● Directions: Extract every line of the material below that contains the word "icon", and copy each one in full.

====

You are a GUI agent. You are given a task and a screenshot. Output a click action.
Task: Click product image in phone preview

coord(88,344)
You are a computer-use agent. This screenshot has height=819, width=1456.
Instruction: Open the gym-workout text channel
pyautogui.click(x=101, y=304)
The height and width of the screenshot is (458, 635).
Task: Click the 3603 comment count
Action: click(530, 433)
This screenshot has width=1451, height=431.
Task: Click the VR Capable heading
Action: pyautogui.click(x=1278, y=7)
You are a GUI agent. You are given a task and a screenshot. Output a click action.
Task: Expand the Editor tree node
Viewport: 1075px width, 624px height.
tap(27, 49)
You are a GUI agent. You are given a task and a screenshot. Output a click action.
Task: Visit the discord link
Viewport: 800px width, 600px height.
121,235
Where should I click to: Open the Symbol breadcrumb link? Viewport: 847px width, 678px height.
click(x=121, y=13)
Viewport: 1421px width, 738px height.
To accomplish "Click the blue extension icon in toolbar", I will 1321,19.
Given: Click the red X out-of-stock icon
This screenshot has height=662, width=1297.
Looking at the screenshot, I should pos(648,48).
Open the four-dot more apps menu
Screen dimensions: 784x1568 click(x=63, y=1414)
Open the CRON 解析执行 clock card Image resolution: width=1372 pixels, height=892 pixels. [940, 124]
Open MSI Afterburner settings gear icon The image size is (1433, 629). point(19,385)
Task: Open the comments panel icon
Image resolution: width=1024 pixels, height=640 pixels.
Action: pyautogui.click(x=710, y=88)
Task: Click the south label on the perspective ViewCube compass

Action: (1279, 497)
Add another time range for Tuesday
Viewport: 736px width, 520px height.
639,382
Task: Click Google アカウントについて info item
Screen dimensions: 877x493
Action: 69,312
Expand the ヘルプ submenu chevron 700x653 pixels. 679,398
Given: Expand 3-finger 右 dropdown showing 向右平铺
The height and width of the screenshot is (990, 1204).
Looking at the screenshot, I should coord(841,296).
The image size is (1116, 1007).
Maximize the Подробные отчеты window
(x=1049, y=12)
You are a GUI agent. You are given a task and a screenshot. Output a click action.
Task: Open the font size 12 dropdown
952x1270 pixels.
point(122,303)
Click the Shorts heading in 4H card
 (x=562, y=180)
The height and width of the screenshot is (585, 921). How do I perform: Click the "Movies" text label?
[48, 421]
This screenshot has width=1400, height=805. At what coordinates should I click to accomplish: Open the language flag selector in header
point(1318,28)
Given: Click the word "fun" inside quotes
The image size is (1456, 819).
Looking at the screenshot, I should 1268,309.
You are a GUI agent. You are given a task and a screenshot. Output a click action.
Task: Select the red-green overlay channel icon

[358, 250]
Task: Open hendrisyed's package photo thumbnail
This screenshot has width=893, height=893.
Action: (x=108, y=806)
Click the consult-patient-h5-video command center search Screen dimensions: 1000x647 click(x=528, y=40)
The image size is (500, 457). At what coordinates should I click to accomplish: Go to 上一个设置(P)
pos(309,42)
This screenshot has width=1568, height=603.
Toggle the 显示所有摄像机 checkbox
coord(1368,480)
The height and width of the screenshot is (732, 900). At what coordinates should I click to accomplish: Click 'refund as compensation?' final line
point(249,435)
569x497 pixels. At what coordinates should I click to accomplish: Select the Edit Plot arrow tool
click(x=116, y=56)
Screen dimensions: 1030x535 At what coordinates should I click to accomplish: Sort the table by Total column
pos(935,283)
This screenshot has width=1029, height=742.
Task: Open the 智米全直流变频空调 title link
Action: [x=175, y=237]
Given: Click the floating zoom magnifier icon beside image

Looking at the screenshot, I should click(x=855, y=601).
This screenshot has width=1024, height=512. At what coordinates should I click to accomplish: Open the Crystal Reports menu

====

● Solution:
To accomplish "Click the blue extension icon in toolbar", I will 1321,19.
Given: Click the red X out-of-stock icon
Open MSI Afterburner settings gear icon The image size is (1433, 629). point(19,385)
Task: Open the comments panel icon
Task: Select the red-green overlay channel icon
Given: Click the floating zoom magnifier icon beside image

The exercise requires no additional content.